Trigonopterus binodulus is a species of flightless weevil in the genus Trigonopterus from Indonesia. The species was described in 2014 and is named after the shape of the apex of its elytra. The beetle is 2.78–4.20 mm long. It has a black body with ferruginous tarsi and antennae. Endemic to West Java, where it is known from Pangandaran and Mount Sawal at elevations of 156–990 m.

== Taxonomy ==
Trigonopterus binodulus was described by the entomologist Alexander Riedel in 2014 on the basis of an adult male specimen collected from Mount Sawal on the island of Java in Indonesia. The specific name is derived from the Latin words bi- (meaning "two") and nodulus (meaning "small swelling"), referring to the shape of the apex of the elytra.

==Description==
The beetle is 2.78–4.20 mm long. The tarsi and antennae are ferruginous, while the rest of the body is black. The body is elongate, with a noticeable constriction between the pronotum and elytra in dorsal view, and is evenly convex in profile. The rostrum features a median carina that ends at the forehead, flanked by a pair of submedian ridges. The furrows between these ridges each contain a row of erect, piliform scales. The epistome has a transverse, angular ridge that forms a small median tooth.

The pronotum projects subangularly at the anterolateral corners and shows a subapical constriction. Its surface is coarsely punctate, with dull, microreticulate interspaces; each puncture contains a small seta. The disc also has a pair of shallow submedian impressions. The elytral striae are indistinct, and the intervals are flat with irregular punctation; each puncture contains a small recumbent seta. The interspaces are dull, coriaceous, and microreticulate. Interval 7 is swollen near the apex and slightly projects laterally, while the sutural interval at the apex is prominently swollen, forming a pair of rounded apical protrusions. The femora have a blunt tooth formed by the anteroventral ridge. The metafemur bears a subapical stridulatory patch and a transverse row of denticles. Abdominal ventrite 5 has a broad impression and is sparsely covered with long, erect setae.
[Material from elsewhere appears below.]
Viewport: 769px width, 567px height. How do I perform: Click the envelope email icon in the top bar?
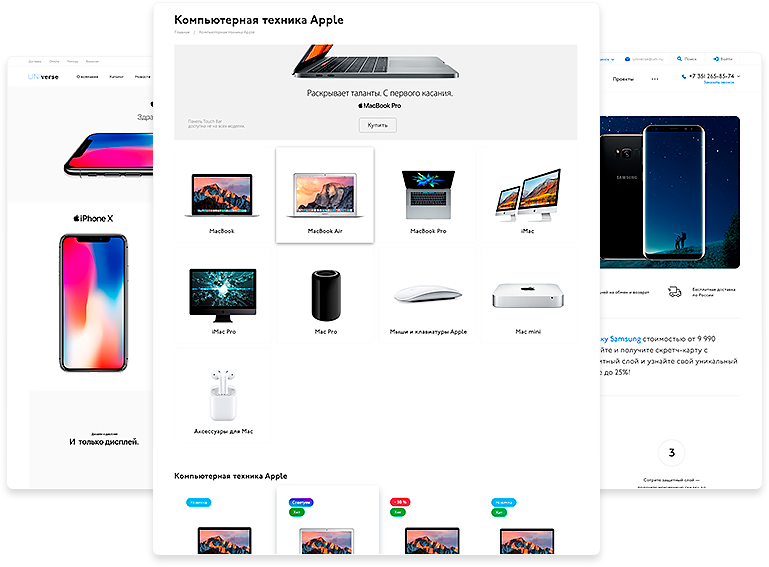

The penis has nearly parallel sides and a broadly rounded apex. The transfer apparatus is small and spine-like (spiniform), and the apodemes are 1.5 times the length of the penis body. The ductus ejaculatorius lacks a bulbus.
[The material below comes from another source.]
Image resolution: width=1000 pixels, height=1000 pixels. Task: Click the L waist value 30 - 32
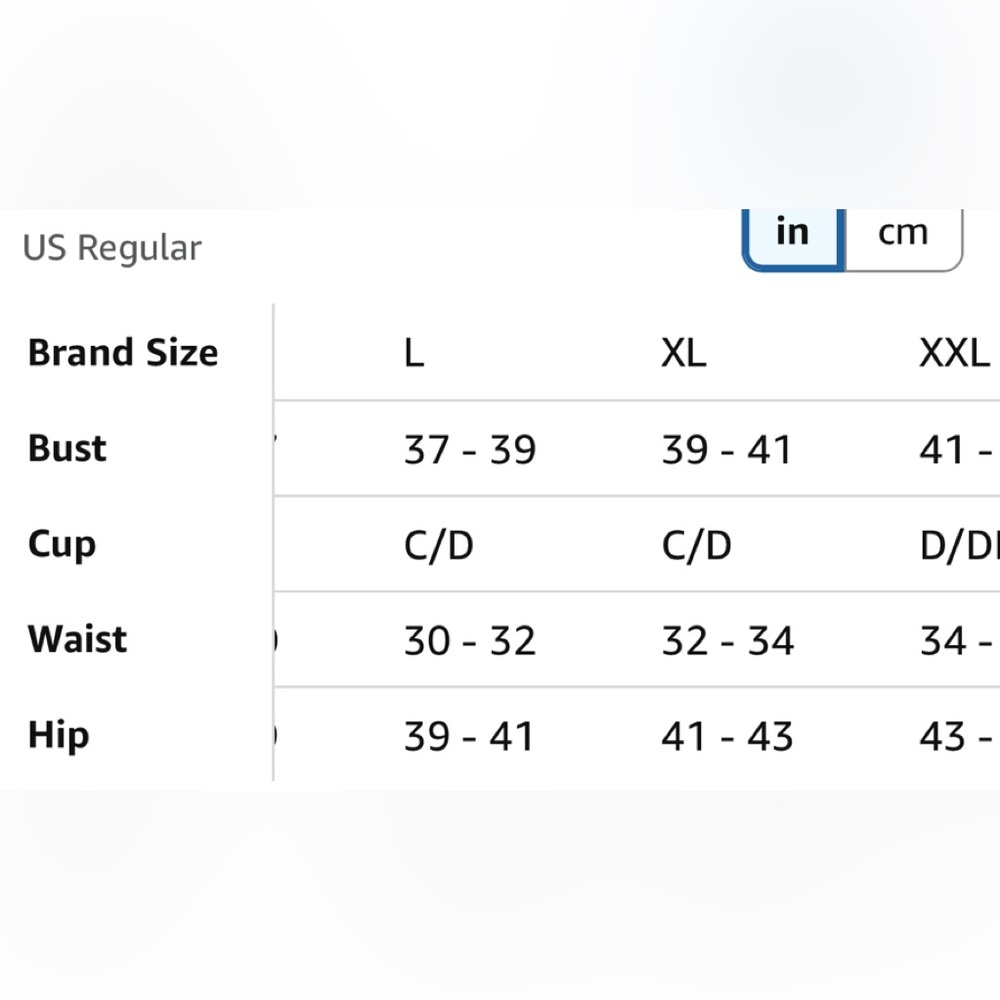coord(470,641)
In males, the integument is dull and microreticulate-coriaceous, while in females, the interspaces between punctures are polished. The female rostrum has a glabrous median ridge bordered by puncture rows and a pair of sublateral furrows; the epistome is simple. In females, the elytra have a smoothly convex lateral contour in the basal half, with intervals 2–3 being subapically costate. In males, the elytral lateral contour is sinuate in the basal half, with a concavity at the level of the hind legs, and intervals 2–3 show indistinct ridges subapically.

== Distribution ==
Trigonopterus binodulus is endemic to the Indonesian province of West Java, where it is known from Pangandaran and Mount Sawal. It has been recorded at elevations of 156–990 m.